Genesis 32 – Jacob Wrestles With God
When was the last time you wrestled with God like Jacob did? I mean, with-all-your-heart-and-strength-through-the-middle-of-the-night-refusing-to-give-up-until-you-got-what-you-came-for type wrestling? That’s the kind I believe God delights in.
“So Jacob was left alone.” (v24) Jacob wasn’t planning on a nightlong struggle, he was actually sending everyone ahead of him to see if his life would be spared by his brother Esau. He took everything he had, including wives and children, and used them as a shield against his brother, who had every reason to desire revenge on the twin who stole his birthright. Without knowing it, however, Jacob had created the space in his life for an encounter with God. He “cleared the arena” if you will, and unintentionally took every obstacle or excuse or crutch or misdirection he could have used in the match, and God entered the ring.
Jesus did this intentionally when he regularly went off by himself to pray. He escaped the noise and the crowds, the healings and prophecies, the good and beautiful work he was called to, in order to commune with the good and beautiful One who sent him to do the work in the first place. And we have one clear example that Jesus too wrestled with God, which took place in a garden as men approached to take his life.
“And a man wrestled with him till daybreak.” (v24) Jacob wrestled with God, the God of the universe, for hours. He wouldn’t give up! Through pain and sweat and dirt and blood and tears, stinging the eyes and choking the lungs, Jacob wrestled with God, refusing to let him go. I don’t know that Jacob knew that it was God from the start, but I firmly believe that as soon as he found out he gripped tighter, not wanting to lose an encounter with the living God.
So too Jesus, in the garden on the eve of his death, wrestled with God, weeping and shedding blood in agony over the torture he was about to endure. And he persisted in the struggle as long as he could, until torches glowed on the edge of the garden and mutinous whispers could be heard that sounded both of fear and excitement. Yet he persisted until the last possible moment, trying to catch glimpses of the Father and his plan in the face of confusion and sorrow that was about to come.
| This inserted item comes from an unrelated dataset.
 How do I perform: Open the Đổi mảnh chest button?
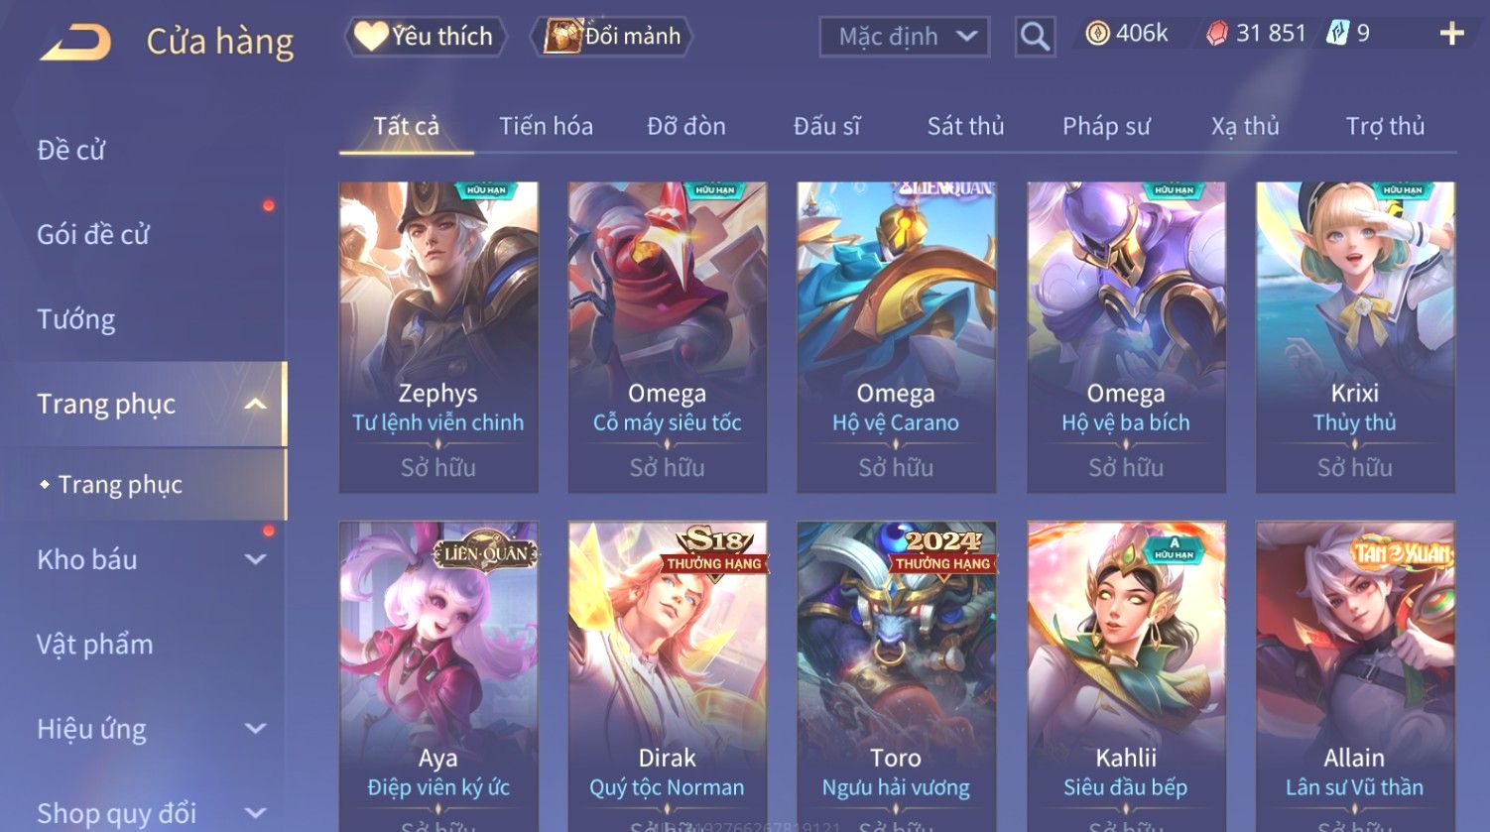pyautogui.click(x=612, y=37)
“I will not let you go unless you bless me.” (v26) Jacob wanted assurance from God, assurance that he would be blessed, that he would find favor with God, maybe even that he would survive the impending encounter with his brother. Jacob had previously appealed to God according to a promise he had been given, remembering that God called him to return to the land of his fathers and had promised to bless him there. How was that to happen if his brother killed him? So he appeals to words that had come from the very mouth of God, and now looked for the reassurance of that blessing as he gripped God in the ascending light of dawn.
Jesus also appealed to his Father in the midst of his wrestling, asking for the cup to be passed from him. He knew what was coming and asked for another way, and no one could ever blame him for asking. But Jesus confesses that he desires the Father’s will to be done instead of his own, knowing that if he remained in the will of God he would be blessed, just as Jacob had been as he struggled, on a night much like the one Jesus was weeping through.
Both Jacob and Jesus were given reminders of their wrestling matches with God. A limp for Jacob, and scars for Christ. Wrestling with God will take its toll and leave us with places on our souls that are forever marked by the touch of God, who is willing to do anything necessary to bring us into communion with him. We can either create the space for that to happen intentionally as Jesus did, or we can be caught off guard as Jacob was. It’s our choice. We can also choose stubborn faith, one that will stay up through the night asking God for blessing, or answers, or faith, or trust, or hope.
Jacob and Jesus had things worth wrestling with God over. An angry brother and an angry humanity, both threatening their lives and causing them anguish. What is causing you anguish? What is the question you want to ask God so badly, but won’t because you’re angry, or afraid of the answer? Is it distance from God? Do you want to know if he is real? Are you agonizing over a failed marriage? A fatal disease? Joblessness? Hopelessness? Jacob didn’t anticipate a lifelong limp, nor did the night go how he thought might. So too our encounters with God might not be exactly how they want them to go, but he is God and good and loving, and we are the objects of his affection, so we can trust his ways. If you truly want to meet with God and bring him your hardest question, your deepest pain, your greatest fear, the depths of your heart, be prepared for a proper encounter with God, a wrestling match.
Go wrestle with God like Jacob did. A with-all-your-heart-and-strength-through-the-middle-of-the-night-refusing-to-give-up-until-you-got-what-you-came-for type wrestling? That’s the kind I believe God delights in.